▸ Directions for this task
For this exercise, return the line containing "Task: Open the Analysis menu in the menu bar" and every line after it through the end of the records below, without alteration.

——

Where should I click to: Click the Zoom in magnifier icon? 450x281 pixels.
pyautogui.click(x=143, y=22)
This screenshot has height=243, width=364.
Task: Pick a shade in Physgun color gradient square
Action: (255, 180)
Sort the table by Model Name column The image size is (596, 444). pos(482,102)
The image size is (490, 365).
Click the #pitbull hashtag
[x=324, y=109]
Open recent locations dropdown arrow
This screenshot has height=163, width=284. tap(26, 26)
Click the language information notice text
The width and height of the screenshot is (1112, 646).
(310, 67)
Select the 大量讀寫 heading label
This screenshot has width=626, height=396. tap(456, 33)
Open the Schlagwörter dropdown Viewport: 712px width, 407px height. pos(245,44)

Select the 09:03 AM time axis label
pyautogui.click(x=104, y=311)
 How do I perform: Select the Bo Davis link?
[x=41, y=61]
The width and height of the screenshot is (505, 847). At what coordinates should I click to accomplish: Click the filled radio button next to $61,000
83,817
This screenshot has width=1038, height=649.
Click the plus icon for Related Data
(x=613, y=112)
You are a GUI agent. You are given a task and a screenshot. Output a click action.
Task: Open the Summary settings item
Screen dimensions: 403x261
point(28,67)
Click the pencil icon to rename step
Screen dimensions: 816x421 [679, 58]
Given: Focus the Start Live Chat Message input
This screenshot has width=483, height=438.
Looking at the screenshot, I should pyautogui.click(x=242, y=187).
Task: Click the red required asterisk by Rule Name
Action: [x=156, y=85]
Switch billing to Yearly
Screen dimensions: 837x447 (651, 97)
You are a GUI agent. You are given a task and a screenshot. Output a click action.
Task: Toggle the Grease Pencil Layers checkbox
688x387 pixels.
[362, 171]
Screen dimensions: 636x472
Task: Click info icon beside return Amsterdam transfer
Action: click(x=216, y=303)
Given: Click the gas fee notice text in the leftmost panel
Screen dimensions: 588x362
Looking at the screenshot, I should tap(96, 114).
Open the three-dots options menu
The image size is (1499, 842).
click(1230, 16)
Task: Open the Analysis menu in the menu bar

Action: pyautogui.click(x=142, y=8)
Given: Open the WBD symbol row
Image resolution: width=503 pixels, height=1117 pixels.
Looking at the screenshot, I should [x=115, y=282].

——

▸ Exercise output
Task: Open the Analysis menu in the menu bar

Action: pyautogui.click(x=142, y=8)
Given: Open the WBD symbol row
Image resolution: width=503 pixels, height=1117 pixels.
Looking at the screenshot, I should [x=115, y=282].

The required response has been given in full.